The rates and charges of any intrastate pipeline with respect to any transportation authorized under [§ 311(a)(2)] ... shall be fair and equitable and may not exceed an amount which is reasonably comparable to the rates and charges which interstate pipelines would be permitted to charge for providing similar transportation service.

Id. § 3371(a)(2)(B)(i).1

The instant case concerns the Louisiana Intrastate Gas Corporation, a pipeline company accurately described by its name. All of LIG's lines are inside Louisiana, and most are joined together to form an onshore grid. LIG also has a stand-alone facility that connects offshore gas fields to pipelines owned by other companies. The stand-alone, or so-called "Eloi Bay," facility was built in 1984; it consists of a large-diameter line that is 22 miles long, as well as a short spur linked to this line.

LIG has been engaged in § 311(a)(2) transportation through its onshore grid since the early 1980s. In 1986, FERC approved a rate of 22.4 cents per MMBtu2 for § 311(a)(2) transportation anywhere in the LIG system,3 and required the company to refile for rate approval no later than March 1988. LIG did so, and then, in December 1988, reached an agreement with its § 311(a)(2) customers (the "Settlement"), which fixed a new rate of 21 cents per MMBtu. The Settlement did not specify LIG's refund obligation for the period between March and December 1988, during which time LIG had collected a higher rate.

Prior to these events, LIG had only provided intrastate transportation on its Eloi Bay facility, not § 311(a)(2) transportation. However, shortly after the Settlement was filed with FERC, the Prairie Producing Company ("Prairie") and several other Eloi Bay customers requested § 311(a)(2) transportation. At the same time, Prairie protested to FERC that the Settlement rate of 21 cents per MMBtu should not apply to the Eloi Bay line, which was segregated from the rest of the LIG system. Meanwhile, LIG petitioned FERC to approve a § 311(a)(2) rate for Prairie and other Eloi Bay customers, and commenced § 311(a)(2) transportation for them.

FERC agreed with Prairie that an incremental rate was appropriate for the Eloi Bay facility. The Commission approved the Settlement for purposes of non-Eloi Bay transportation; directed LIG to refund its non-Eloi Bay customers the full difference between the collected rate and the Settlement rate; and instituted a ratemaking proceeding for Eloi Bay. See Louisiana Intrastate Gas Corp., 47 FERC ¶ 61,042 (Apr. 10, 1989) ("First Order"). In justifying a full refund, FERC stated that "LIG's prior settlement [in 1986] required LIG to refile for a general system-wide rate on or before March 1, 1988 and specifically stated that all rates collected on or after the date of such application and pending final Commission approval shall be subject to refund (emphasis added)." Id. at 61,119.

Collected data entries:
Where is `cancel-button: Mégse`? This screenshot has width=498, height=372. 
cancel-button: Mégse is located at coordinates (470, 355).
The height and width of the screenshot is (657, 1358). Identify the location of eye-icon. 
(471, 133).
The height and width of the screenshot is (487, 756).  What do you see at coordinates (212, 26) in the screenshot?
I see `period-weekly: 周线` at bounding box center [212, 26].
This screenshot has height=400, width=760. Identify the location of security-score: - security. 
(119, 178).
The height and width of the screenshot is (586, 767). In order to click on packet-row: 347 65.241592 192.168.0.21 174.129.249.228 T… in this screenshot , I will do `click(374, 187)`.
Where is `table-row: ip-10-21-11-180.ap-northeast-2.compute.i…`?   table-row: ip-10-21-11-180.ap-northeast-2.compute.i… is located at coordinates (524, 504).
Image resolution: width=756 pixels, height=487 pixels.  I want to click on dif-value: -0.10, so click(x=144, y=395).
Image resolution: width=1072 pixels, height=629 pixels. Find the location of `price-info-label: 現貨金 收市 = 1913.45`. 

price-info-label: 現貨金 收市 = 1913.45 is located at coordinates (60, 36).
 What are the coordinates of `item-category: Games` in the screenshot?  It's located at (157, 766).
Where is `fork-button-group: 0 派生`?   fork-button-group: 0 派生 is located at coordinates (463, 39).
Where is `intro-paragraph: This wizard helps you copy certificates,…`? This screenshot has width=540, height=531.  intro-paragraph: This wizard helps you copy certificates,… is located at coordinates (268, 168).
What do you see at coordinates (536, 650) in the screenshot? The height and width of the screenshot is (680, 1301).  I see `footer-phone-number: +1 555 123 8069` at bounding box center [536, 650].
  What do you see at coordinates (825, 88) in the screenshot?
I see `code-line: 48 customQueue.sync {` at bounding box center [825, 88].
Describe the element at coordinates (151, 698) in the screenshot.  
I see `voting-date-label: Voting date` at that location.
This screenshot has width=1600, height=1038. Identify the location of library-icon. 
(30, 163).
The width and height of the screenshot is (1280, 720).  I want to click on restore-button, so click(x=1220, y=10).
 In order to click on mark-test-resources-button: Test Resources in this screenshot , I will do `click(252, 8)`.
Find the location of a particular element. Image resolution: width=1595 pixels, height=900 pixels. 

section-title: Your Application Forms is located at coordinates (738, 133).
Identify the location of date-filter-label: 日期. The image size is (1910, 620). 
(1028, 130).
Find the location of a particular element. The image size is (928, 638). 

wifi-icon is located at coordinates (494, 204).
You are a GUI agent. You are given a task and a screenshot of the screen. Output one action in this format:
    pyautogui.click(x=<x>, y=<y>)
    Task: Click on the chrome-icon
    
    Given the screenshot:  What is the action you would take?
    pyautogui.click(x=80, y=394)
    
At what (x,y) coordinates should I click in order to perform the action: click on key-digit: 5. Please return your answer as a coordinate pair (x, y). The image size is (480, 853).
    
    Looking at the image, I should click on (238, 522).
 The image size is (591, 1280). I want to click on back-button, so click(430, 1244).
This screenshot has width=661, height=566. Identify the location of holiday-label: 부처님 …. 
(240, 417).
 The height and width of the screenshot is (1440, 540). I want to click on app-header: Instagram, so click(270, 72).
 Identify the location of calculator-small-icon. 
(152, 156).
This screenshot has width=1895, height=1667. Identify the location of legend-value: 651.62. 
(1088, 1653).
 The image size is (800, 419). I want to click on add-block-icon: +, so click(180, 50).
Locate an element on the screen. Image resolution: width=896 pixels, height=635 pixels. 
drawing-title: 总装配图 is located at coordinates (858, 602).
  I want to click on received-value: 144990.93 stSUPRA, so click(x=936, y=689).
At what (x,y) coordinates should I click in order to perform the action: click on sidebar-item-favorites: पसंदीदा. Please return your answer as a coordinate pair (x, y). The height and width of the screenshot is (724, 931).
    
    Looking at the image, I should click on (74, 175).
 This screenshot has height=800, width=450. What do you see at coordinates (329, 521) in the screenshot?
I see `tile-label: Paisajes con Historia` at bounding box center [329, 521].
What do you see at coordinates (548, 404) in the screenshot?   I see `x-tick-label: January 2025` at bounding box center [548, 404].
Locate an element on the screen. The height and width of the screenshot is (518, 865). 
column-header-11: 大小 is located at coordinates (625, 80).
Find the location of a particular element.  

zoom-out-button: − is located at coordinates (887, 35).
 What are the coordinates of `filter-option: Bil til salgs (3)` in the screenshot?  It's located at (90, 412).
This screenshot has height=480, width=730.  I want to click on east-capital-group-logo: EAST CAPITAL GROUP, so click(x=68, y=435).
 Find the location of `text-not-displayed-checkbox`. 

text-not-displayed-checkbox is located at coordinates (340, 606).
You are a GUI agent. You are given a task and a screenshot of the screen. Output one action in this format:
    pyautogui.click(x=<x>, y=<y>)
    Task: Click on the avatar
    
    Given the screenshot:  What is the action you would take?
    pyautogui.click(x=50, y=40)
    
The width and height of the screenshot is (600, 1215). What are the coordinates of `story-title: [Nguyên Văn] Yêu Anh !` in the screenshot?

Instructions for the task: Write the next part of the court opinion on the Louisiana Intrastate Gas Corporation's pipeline rates, starting after its final sentence.

Response for this exercise:
LIG requested rehearing on various grounds, inter alia that Eloi Bay might be a "gathering" line exempt from FERC's jurisdiction under the NGPA. The request for rehearing was denied. See Louisiana Intrastate Gas Corp., 47 FERC ¶ 61,336 (June 7, 1989) ("First Rehearing Denial"). FERC responded to the "gathering" claim, but in a brief and cryptic fashion: "The issue of whether a pipeline is a gathering system is not relevant to this section 311 proceeding since the service is being performed by LIG as an intrastate pipeline under NGPA section 311." Id. at 62,157.4 LIG raised the "gathering" claim again in a further rehearing request, and the Commission gave a different reply. See Louisiana Intrastate Gas Corp., 50 FERC ¶ 61,011 (Jan. 10, 1990) ("Second Order"). FERC no longer asserted that "gathering" was an irrelevant issue, but, rather, that Eloi Bay was not in fact a "gathering" line, because "LIG has consistently treated [the Eloi Bay] facility as a transmission facility." Id. at 61,026.

We note that an order of the Louisiana Office of Conservation granted LIG the authority to construct and operate the Eloi Pipeline as requested in its application for "the transportation of natural gas." Additionally, the 1985 transportation agreement between LIG and Prairie under which LIG initiated service for Prairie on the Eloi Pipeline states that the rate for the intrastate transportation service shall be the rate charged by LIG for transportation service under section 311. Finally, the fact that LIG filed petitions for rate approval in the referenced dockets to perform section 311 transportation for Prairie indicates that LIG itself has acknowledged that the Eloi system is used to perform transportation services.

Id. (footnotes omitted).

The Second Order set a rate of 2.85 cents per MMBtu for § 311(a)(2) transportation on the Eloi Bay line. This rate, which putatively reflected LIG's "cost of service," was much lower than what the company proposed. FERC had calculated the yearly Eloi Bay costs, including operating expenses, depreciation, debt service and return on equity, and had then divided this figure by a "rate design volume." The rate design volume was set at 90% of the line's capacity, even though the actual throughput was almost five times lower.5 The Commission's justification for this figure was as follows:

[T]ransportation rates for facilities built after 1978 should place the risk of underutilization on the intrastate pipeline, rather than the interstate customers.... Our concern is that an intrastate pipeline might unwisely expand its facilities based on overly optimistic expectations of future throughput, since it knows that even if the facility is not fully utilized it can pass on all the costs to interstate customers.

Id. at 61,025 (internal quotation omitted).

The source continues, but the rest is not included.